*** Begin section ***
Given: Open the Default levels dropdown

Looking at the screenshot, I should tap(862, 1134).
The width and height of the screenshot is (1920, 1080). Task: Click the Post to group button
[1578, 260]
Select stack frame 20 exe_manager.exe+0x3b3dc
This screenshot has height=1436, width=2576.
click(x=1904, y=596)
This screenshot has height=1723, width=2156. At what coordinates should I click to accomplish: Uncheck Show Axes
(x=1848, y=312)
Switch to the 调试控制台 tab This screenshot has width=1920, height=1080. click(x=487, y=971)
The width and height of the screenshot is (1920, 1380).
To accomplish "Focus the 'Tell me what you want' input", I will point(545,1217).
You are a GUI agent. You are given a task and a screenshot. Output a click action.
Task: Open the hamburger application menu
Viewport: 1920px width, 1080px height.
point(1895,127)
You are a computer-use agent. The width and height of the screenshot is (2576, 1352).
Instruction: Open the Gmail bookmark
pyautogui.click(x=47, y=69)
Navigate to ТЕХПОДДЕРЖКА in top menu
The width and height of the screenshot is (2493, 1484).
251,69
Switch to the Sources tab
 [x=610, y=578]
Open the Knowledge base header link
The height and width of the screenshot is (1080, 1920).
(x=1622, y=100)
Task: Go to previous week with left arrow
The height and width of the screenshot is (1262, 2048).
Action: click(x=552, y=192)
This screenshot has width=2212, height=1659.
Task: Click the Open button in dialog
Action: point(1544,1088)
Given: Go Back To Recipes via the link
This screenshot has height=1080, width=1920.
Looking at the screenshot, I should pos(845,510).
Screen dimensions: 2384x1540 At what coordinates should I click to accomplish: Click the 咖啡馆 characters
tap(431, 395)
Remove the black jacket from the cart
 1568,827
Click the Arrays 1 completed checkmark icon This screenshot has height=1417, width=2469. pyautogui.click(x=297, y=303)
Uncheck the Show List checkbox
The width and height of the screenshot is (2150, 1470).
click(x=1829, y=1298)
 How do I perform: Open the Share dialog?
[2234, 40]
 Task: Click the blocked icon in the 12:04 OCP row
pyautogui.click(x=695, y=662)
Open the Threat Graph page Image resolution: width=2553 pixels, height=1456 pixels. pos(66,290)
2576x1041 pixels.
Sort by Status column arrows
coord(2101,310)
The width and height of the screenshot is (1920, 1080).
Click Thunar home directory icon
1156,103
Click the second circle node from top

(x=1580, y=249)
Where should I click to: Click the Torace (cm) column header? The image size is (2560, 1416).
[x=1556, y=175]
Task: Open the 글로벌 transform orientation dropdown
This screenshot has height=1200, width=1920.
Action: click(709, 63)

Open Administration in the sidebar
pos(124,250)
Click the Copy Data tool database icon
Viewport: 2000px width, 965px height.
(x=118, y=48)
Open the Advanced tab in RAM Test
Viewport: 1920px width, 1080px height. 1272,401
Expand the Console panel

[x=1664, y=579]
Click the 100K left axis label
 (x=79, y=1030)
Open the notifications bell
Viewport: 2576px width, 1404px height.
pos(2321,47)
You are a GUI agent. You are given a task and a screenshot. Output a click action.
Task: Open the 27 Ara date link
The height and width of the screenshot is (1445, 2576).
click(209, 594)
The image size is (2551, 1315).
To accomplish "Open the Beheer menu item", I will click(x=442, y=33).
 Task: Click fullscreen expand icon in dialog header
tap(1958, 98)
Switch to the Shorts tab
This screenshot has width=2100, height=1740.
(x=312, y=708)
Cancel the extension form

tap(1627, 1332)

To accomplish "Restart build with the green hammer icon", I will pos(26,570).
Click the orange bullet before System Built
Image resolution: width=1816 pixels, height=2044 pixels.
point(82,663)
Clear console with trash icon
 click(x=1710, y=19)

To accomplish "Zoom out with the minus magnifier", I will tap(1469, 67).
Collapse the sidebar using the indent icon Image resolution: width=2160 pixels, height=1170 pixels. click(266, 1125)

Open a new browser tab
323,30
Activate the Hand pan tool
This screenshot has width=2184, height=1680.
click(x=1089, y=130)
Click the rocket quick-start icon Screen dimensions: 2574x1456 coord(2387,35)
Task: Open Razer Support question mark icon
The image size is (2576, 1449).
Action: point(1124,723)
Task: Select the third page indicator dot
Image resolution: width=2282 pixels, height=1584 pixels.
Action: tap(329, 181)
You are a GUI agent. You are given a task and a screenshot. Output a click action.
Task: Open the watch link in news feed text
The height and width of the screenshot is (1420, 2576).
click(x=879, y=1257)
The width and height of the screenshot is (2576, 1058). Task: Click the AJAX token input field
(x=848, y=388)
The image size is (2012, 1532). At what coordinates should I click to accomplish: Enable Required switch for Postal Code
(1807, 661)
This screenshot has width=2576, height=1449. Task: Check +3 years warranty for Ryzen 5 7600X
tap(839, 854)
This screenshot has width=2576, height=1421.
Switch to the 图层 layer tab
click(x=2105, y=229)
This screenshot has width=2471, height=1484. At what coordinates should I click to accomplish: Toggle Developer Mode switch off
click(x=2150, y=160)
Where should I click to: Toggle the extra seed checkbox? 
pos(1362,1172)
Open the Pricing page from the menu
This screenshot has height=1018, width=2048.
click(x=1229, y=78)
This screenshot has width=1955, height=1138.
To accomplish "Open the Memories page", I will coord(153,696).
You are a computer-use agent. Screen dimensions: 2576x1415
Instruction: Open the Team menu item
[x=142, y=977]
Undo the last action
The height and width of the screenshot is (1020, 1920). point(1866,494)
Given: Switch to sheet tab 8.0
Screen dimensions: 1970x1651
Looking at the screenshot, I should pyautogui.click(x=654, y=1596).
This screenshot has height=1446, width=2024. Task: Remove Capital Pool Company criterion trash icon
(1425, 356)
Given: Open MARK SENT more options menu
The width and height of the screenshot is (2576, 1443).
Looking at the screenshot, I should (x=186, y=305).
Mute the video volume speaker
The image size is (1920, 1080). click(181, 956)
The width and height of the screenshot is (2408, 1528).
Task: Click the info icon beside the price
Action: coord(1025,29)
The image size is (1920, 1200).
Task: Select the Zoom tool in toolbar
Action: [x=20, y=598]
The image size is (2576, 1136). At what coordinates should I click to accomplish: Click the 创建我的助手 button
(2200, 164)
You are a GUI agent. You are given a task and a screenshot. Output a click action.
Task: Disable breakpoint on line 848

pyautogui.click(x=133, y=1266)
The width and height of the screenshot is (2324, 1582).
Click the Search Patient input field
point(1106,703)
*** End section ***
> [What is required]: Return each line of the records above in which the word "computer" occurs.

> [Reply]:
You are a computer-use agent. The width and height of the screenshot is (2576, 1352).
You are a computer-use agent. Screen dimensions: 2576x1415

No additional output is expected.